[Data for review Boundary: Start]
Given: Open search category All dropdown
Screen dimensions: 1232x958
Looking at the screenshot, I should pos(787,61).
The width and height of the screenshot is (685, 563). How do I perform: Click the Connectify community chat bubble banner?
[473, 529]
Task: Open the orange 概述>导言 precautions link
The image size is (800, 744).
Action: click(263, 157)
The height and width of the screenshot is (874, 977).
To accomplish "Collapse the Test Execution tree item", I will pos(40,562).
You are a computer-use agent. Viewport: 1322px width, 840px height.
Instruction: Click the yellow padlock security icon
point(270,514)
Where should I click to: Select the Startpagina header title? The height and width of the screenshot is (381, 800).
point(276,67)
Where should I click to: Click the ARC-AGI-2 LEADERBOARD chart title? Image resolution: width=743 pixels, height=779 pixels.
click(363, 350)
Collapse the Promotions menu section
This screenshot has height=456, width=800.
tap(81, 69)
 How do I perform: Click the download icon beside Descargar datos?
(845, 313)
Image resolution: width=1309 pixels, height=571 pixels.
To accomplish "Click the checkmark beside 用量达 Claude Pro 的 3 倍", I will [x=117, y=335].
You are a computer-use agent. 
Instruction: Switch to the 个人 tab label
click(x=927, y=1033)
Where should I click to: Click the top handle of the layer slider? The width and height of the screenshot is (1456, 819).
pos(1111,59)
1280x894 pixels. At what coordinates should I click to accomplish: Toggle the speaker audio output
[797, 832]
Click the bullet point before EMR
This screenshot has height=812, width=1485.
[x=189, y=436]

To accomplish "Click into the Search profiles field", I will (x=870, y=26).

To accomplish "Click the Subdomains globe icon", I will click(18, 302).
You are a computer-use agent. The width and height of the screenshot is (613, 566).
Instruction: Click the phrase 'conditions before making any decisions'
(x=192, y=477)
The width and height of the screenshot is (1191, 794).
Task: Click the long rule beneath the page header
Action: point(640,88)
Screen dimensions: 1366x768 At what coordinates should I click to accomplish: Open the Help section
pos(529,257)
[Data for review Boundary: End]
Write out the lines above exactly, but only from the one containing "Instruction: Click the phrase" through the last one.

* **Output**:
Instruction: Click the phrase 'conditions before making any decisions'
(x=192, y=477)
The width and height of the screenshot is (1191, 794).
Task: Click the long rule beneath the page header
Action: point(640,88)
Screen dimensions: 1366x768 At what coordinates should I click to accomplish: Open the Help section
pos(529,257)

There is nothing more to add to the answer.